• Challenge
Continue the article on Jesse Ventura's Harvard fellowship, starting right after its last sentence.

• Document text
********************

When an offer from the IOP came in the mail last December, Ventura says he didn’t have to think twice about accepting.

“In light of the changes in my life, I had the opening to do it,” he says. “I needed to get out of Minnesota. I needed a break from here, to go to a different part of the country and really rejuvenate myself.”

After finishing his time as a Navy SEAL, he spent 11 years grappling for the World Wrestling Federation as his alter ego, Jesse “The Body” Ventura.

In 1984, Ventura became an actor—with a leading role in the movie Predator, among others—and before long, he had his own radio and television talk shows.

His political career began in 1990, when he was elected mayor of Brooklyn Park, Minn., and in 1998 he became the first Reform Party candidate to win the gubernatorial race in the state. He’s been coaching high school football since the end of his term in 2002.

Now, the menus at Bartley’s Burger Cottage list him as “Harvard’s newest professor” after Ventura insisted the owners add him to their list of sandwich celebrities. With his fellowship behind him, the jack-of-all-trades can add yet another occupation to his eclectic résumé.

********************

• Collected data

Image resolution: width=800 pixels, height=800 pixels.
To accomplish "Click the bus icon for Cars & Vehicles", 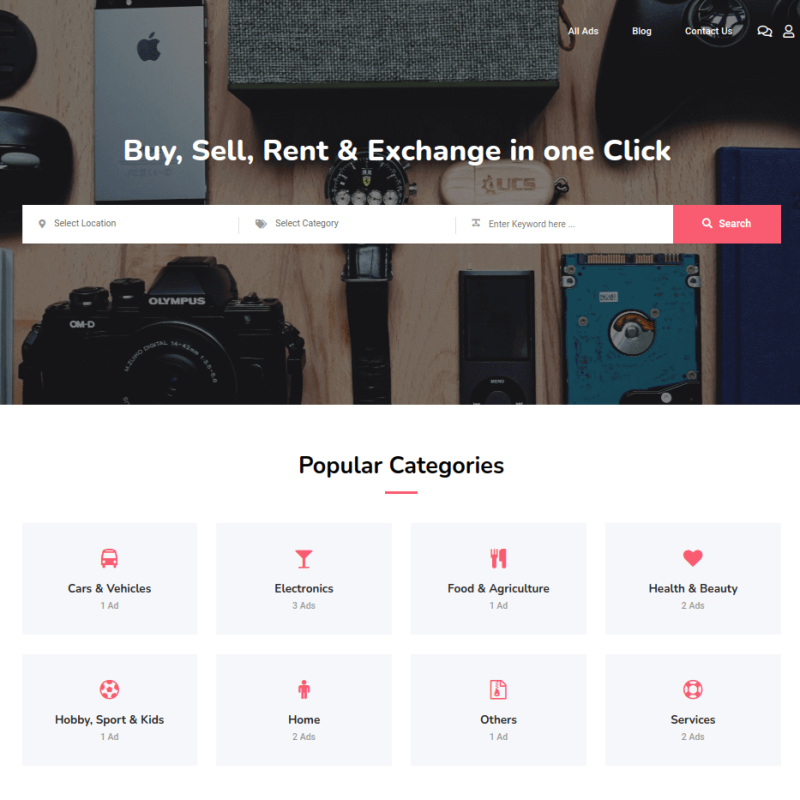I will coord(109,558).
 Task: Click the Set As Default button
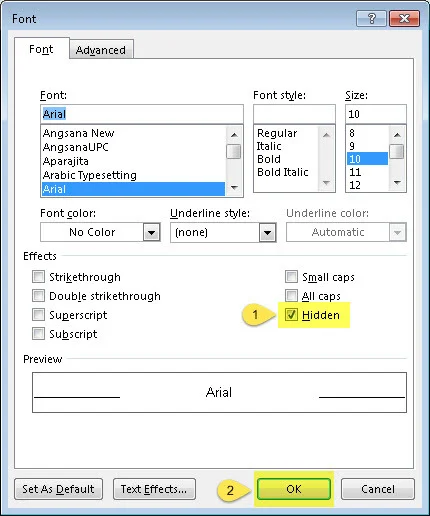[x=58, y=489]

********************

• Task result
“The thing we were most impressed by is this idea that you can come from a life that is very much not a traditional pathway to politics,” says Ryan D. Rippel ’04, one of six student liaisons from the IOP who worked directly under Ventura. “He was not going to be a career politician. He was someone who felt the need for his leadership, so he stepped up to the plate and ran.”

A JOLLY GOOD FELLOW

Despite his celebrity status, Ventura spent his days at Harvard living in an unassuming apartment building across the Charles River and working from his office at the Kennedy School of Government, where he prepared for his seminars, held 16 office hours a week and learned how to use a computer.